Marie Ndiaye was born in 1967 in Pithiviers, France. She is the author of around twenty novels, plays, collections of stories, and nonfiction books, which have been translated into numerous languages. She’s received the Prix Femina and the Prix Goncourt, France’s highest literary honor, and her plays are in the repertoire of the Comédie-Française.

Jordan Stump is one of the leading translators of innovative French literature. The recipient of numerous honors and prizes, he has translated books by Nobel laureate Claude Simon, Jean-Philippe Toussaint, and Eric Chevillard, as well as Jules Verne’s French-language novel The Mysterious Island. His translation of NDiaye’s All My Friends was shortlisted for the French-American Foundation Translation Prize.

Read an Excerpt

The president broke into a spirited laugh, patting Herman’s knee under the table. But Herman’s dismay had waned the moment he heard the receptionist’s name. Moved, he looked at her, and Métilde smiled back with an air of genuine friendship.

“Yes, you’re going to help me,” Herman said to himself, “and then . . . ”

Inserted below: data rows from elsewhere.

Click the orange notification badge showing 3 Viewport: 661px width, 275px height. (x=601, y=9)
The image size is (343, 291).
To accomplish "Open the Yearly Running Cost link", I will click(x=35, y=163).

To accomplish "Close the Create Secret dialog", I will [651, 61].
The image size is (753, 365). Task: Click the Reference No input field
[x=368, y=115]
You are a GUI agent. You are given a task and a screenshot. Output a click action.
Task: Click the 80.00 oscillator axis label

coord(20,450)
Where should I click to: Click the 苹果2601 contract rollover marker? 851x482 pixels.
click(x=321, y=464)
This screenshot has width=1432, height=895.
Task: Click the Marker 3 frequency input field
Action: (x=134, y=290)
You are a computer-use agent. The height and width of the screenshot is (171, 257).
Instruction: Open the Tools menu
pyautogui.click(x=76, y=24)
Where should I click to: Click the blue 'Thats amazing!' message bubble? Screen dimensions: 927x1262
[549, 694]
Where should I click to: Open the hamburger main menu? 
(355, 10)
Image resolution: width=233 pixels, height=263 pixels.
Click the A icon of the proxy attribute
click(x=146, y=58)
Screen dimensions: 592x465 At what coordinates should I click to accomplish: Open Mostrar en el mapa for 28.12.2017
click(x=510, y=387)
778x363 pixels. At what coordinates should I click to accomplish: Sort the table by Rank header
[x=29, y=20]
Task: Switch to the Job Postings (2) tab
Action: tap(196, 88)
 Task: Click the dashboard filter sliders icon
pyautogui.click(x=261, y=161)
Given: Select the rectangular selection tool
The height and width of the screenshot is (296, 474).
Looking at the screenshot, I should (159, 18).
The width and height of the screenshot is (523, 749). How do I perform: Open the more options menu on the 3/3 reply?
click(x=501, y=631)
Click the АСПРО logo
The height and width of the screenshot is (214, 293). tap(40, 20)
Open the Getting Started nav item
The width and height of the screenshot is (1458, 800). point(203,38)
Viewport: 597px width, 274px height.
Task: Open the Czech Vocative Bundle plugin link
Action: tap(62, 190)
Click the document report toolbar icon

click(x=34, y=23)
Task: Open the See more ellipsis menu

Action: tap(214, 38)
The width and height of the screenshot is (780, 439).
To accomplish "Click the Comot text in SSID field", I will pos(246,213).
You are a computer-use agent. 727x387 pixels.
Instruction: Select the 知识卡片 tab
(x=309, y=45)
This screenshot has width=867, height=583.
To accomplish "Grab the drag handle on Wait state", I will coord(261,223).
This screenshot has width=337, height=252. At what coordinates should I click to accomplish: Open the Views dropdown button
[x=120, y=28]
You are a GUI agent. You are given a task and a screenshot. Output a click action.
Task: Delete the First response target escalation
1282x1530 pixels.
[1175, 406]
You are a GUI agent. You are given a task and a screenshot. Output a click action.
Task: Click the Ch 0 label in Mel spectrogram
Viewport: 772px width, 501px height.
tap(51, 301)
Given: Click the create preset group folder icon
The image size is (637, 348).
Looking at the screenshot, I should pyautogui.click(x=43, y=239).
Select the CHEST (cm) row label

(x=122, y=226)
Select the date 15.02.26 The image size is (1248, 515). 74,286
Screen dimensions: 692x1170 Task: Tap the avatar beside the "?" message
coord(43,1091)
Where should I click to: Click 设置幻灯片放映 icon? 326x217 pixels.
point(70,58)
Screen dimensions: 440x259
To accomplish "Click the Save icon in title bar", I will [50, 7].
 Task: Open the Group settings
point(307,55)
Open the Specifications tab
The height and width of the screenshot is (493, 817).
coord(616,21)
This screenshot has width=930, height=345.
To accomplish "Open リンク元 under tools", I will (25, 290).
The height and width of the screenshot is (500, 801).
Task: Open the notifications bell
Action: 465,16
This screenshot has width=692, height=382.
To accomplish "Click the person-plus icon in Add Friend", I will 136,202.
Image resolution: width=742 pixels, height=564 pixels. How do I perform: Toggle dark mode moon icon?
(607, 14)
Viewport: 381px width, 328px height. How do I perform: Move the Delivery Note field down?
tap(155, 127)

Flattered, happy, he was caught up in a sort of euphoria that made him want to talk to everyone around him, to explain himself, to earn their pity and esteem. When Charlotte came back and sat down, he leaned toward her and Métilde, and in a voice loud and clear enough to be heard by everyone in the room he recounted at length what had happened to his family, his failure at the gendarmerie, the idea he’d first had of going to see the mayor. All the while, he studied the two women’s faces respectfully turned toward his, their eyes attentive, their brows thoughtful. A flood of joy washed over him, and he forgot to be ashamed of it as he told them of Rose and his little boy. He didn’t think anyone had ever listened to him so closely, so patiently, with such consideration and good will. Everyone around him had fallen silent. Frozen in mid-bow, Charlotte’s mother pressed the salad bowl to her belly, as if in prayer, meditative, drinking in Herman’s words. The corners of Métilde’s mouth were delicately turned up in a caring little smile. Herman exulted in feeling so tragic: had anyone ever thought of him that way, had he ever, just once, moved someone? Then the thought of Rose turned abstract, supplanted by the intense pleasure of attracting the sympathy of the women around him, of holding their still unknown, obscure minds in his grip.

When he finished he glanced at the president. Alfred was contemplating him, leaning back in his chair. Herman couldn’t make out if he approved. But he was vaguely troubled, once again, by the strange, unpleasant sense of a syrupy wave of affection pouring from Alfred’s face, a face fleshy and severe as a watchful pasha’s, the moment Herman turned toward him, even briefly.

“Poor man,” his neighbor with the many pens remarked in a soft, melodious voice.